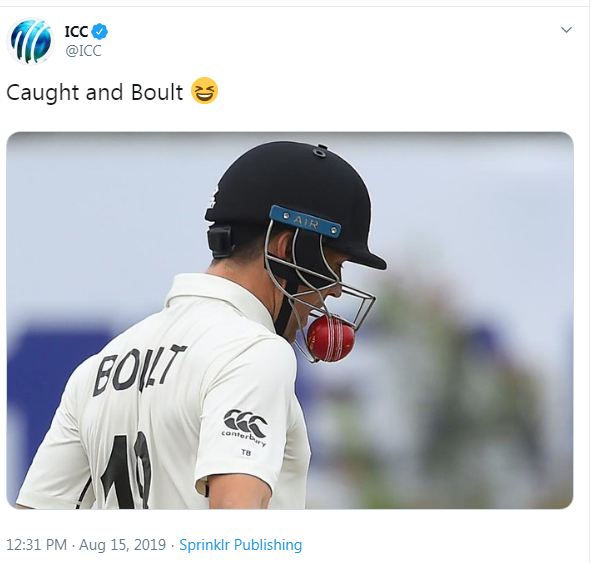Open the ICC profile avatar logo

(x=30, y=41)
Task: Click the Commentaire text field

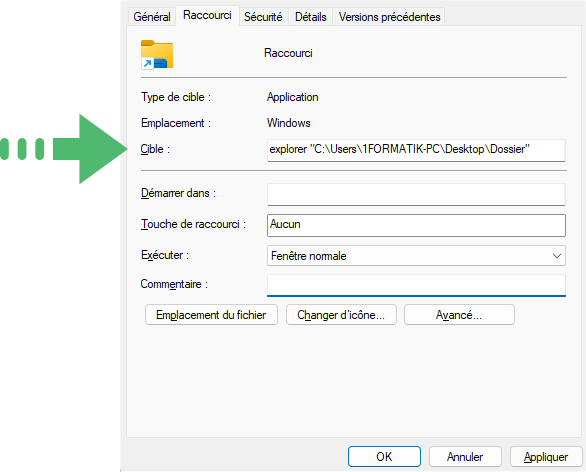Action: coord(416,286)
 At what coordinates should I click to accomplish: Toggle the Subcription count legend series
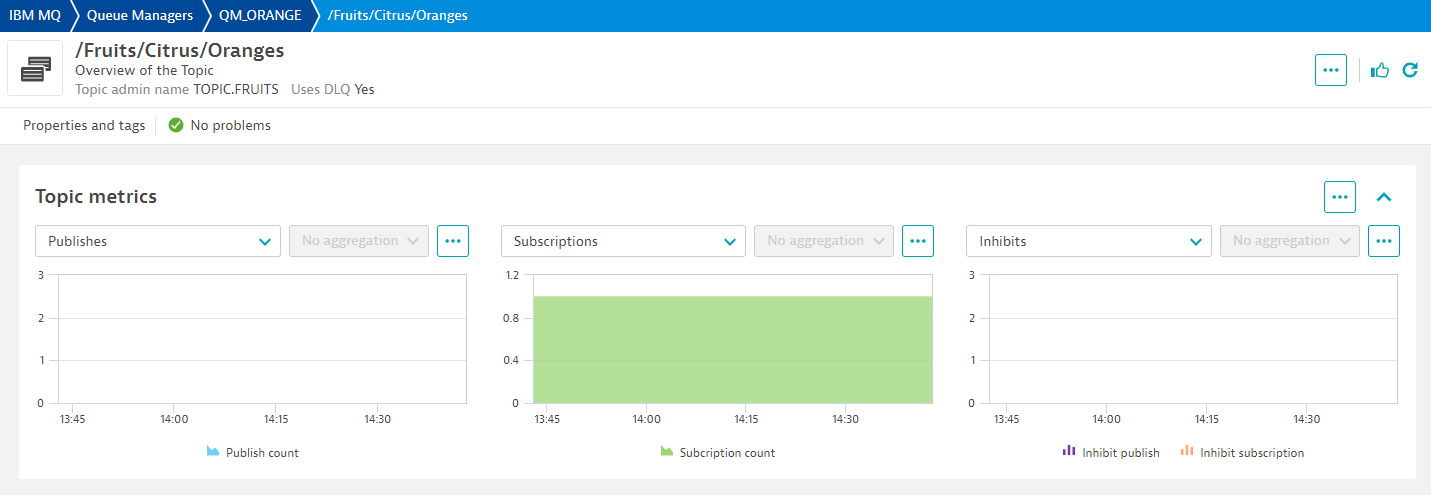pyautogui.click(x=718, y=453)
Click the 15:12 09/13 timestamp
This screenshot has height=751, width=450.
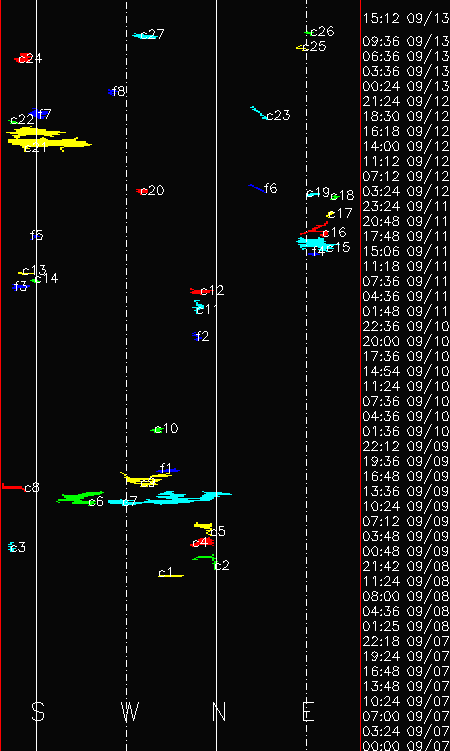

■ ■ ■ ■ ■ ■ ■

Beginning at the line with "At what coordinates", reproduce each line exactly through the last line of the records above, with pictures left out.

■ Response area
 At what coordinates should I click to accomplish: Toggle the Subcription count legend series
pyautogui.click(x=718, y=453)
Click the 15:12 09/13 timestamp
This screenshot has height=751, width=450.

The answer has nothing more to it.